One thing I wanted to add about Vegas....well, actually two things. First, I had bought a seatbelt extender a couple of years ago because I did not want to be embarrassed if I had to ask for one. I didn't need it then, but I am especially happy that I didn't need it this trip. I even had a couple of inches room in the belt. Woohoo!!! At the buffets, I actually left food on my plate. This would never have happened before. Waste not, want not. I'm totally fine with leaving food on my plate, even if I can't doggy bag it. As someone said to me, they have seen a complete turn around with my life and it's true. Again, not something I ever thought would happen, but timing was just right and I did something that worked for me.

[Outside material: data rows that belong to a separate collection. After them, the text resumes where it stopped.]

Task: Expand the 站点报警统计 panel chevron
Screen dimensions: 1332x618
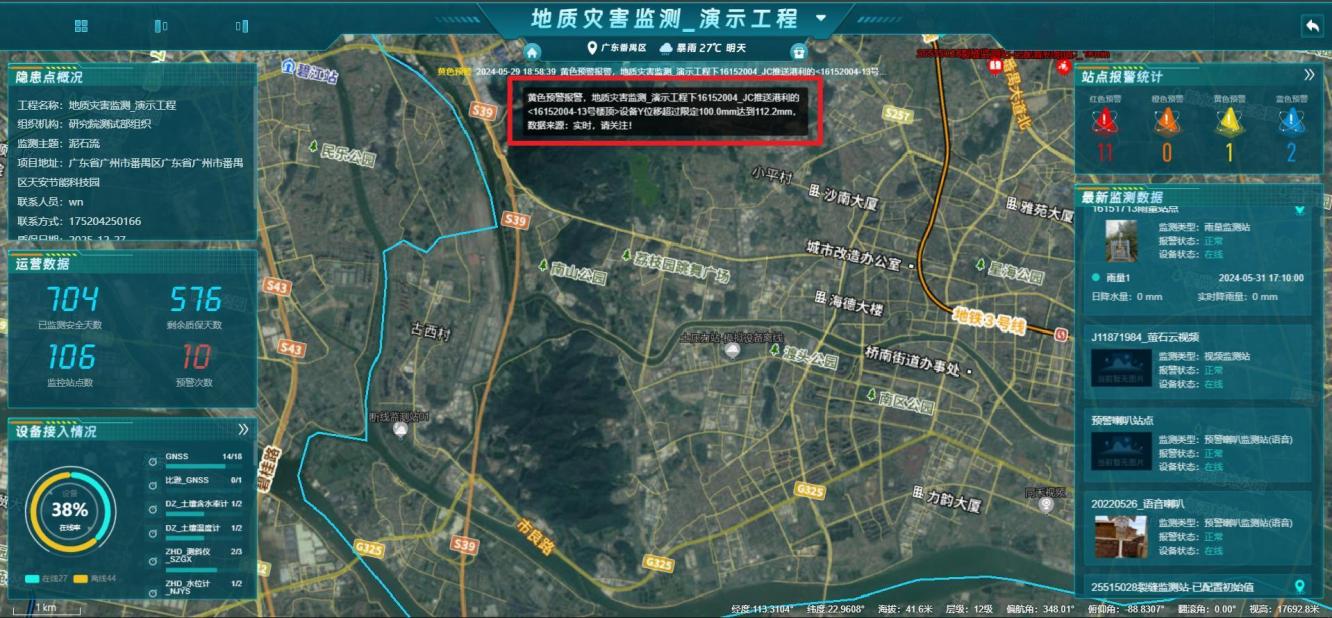Action: (1308, 75)
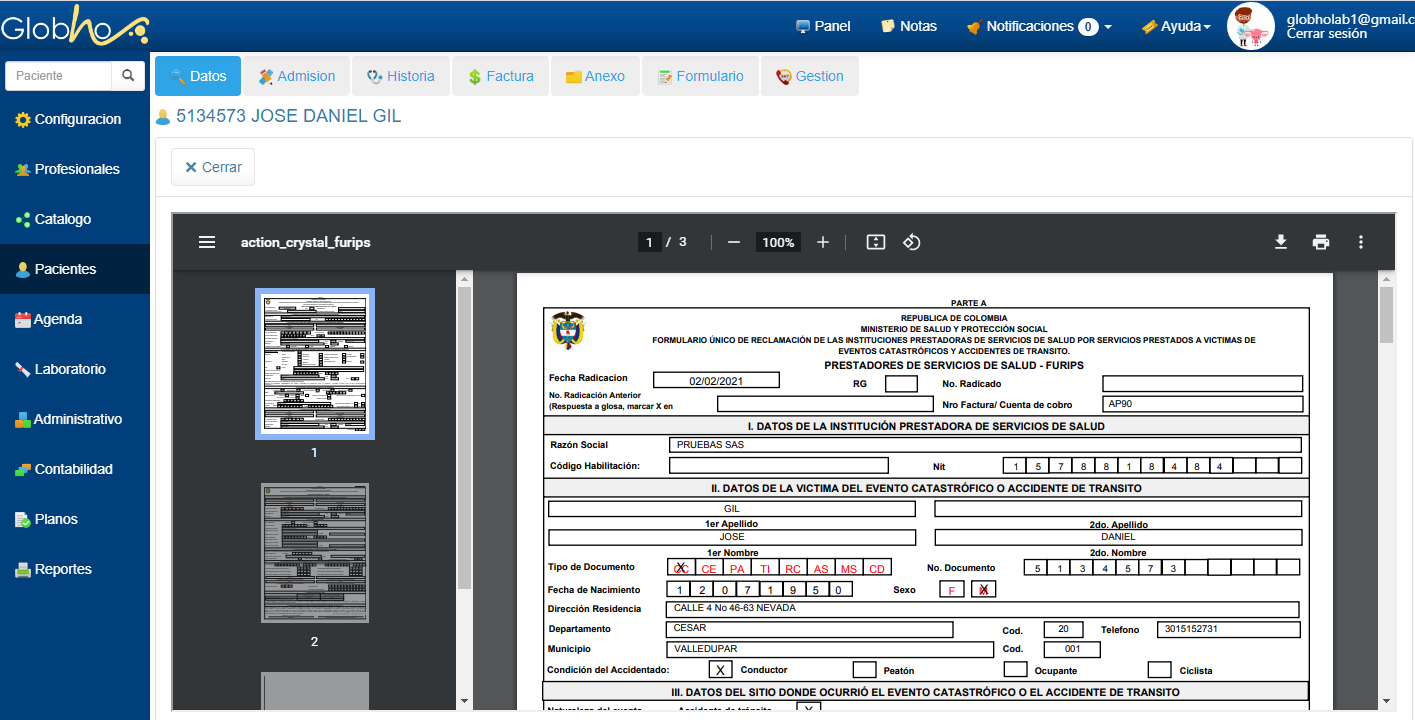The image size is (1415, 720).
Task: Switch to the Historia tab
Action: [x=401, y=76]
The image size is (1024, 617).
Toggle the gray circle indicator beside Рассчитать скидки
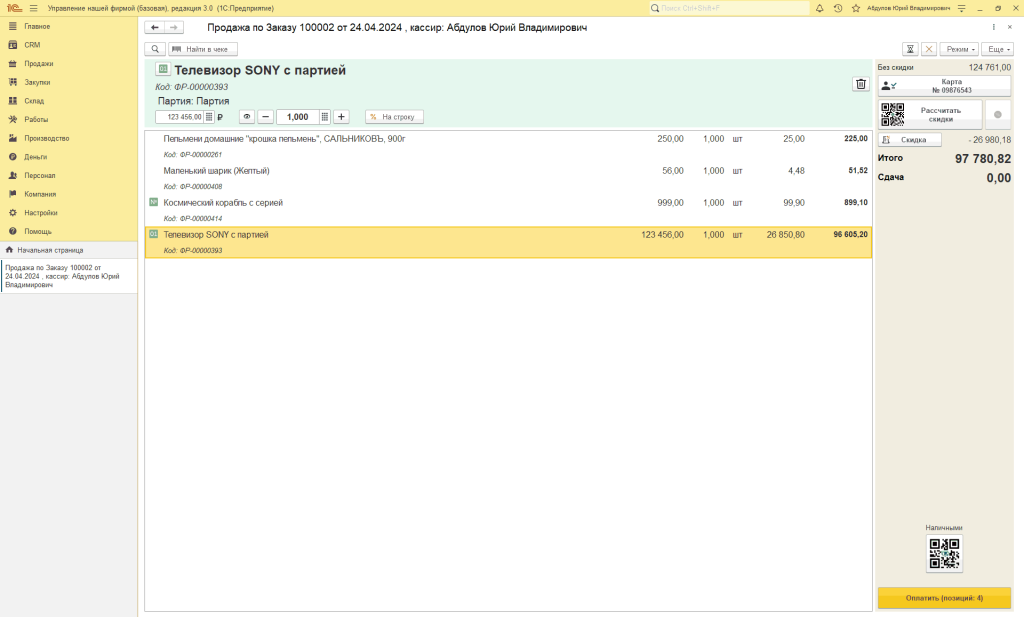pyautogui.click(x=997, y=115)
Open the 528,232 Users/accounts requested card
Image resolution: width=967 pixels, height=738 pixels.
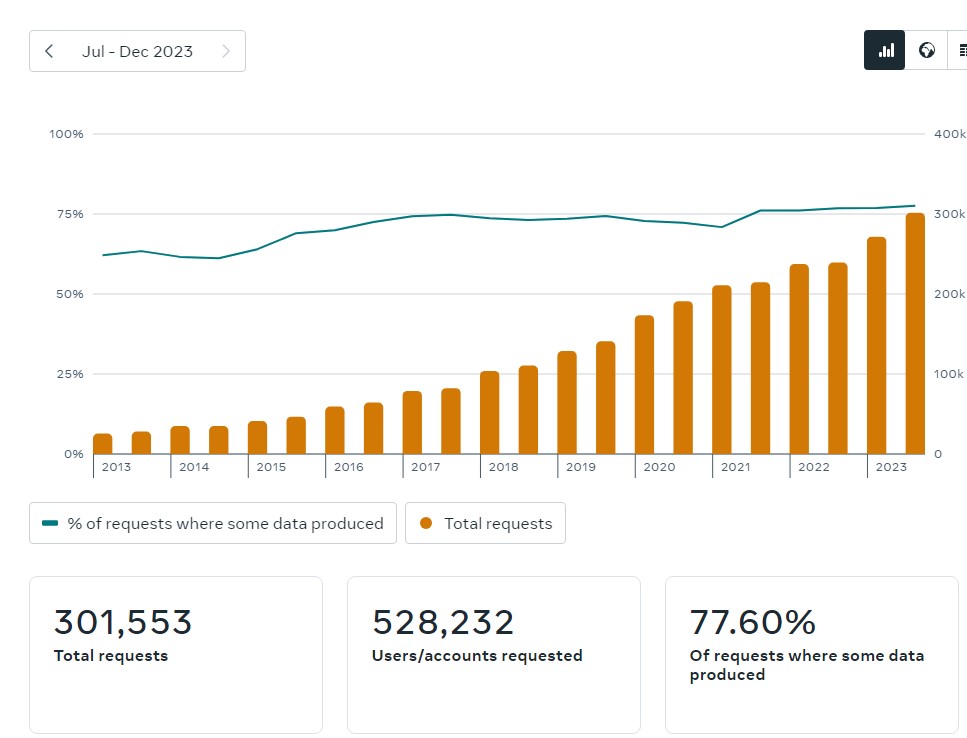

On to the surgeon follow up. I knew it. I got filled. They weren't disappointed in my weight loss over the month, but decided it was time. I had to lay down on the table with my hands under my head. I had to push out my stomach so that the port could be easily found. The needle was so long and I was scared, but they said it wouldn't hurt and they didn't lie. It was just uncomfortable. The assistant couldn't find the opening in the port and actually bent the needle and had to start over. Once he found it, he had to push pretty hard to get it in, then extract the air, unscrew the syringe, let the air out and finally put the saline in. I got filled with 2 cc's worth of saline. I have to pass a test which consists of drinking water. No problems. They don't expect there to be a problem for another couple of months. Lovely. Can't wait. After getting filled, you are on a liquid diet for 2 days since the stomach gets a little inflamed. Again, no problems eating regular foods on Saturday. Since one month is the day before Thanksgiving, I asked if it was alright if I come the following week because drinking Thanksgiving dinner would just suck. So now there will be five weeks until my next visit.

Halloween ended up not being that bad. I bought 2 huge bags of candy Friday night and it was all gone when I got home Sunday night. Nothing left for me to eat!!

Back to the gym tonight, which I'm really looking forward to. I love going and it has helped me tremendously!!

The results:HW 317, PSW 306.4, SW 284, CW 269.8 WOOHOO!! Done in the 260s now. Looking forward to the 250s very soon!!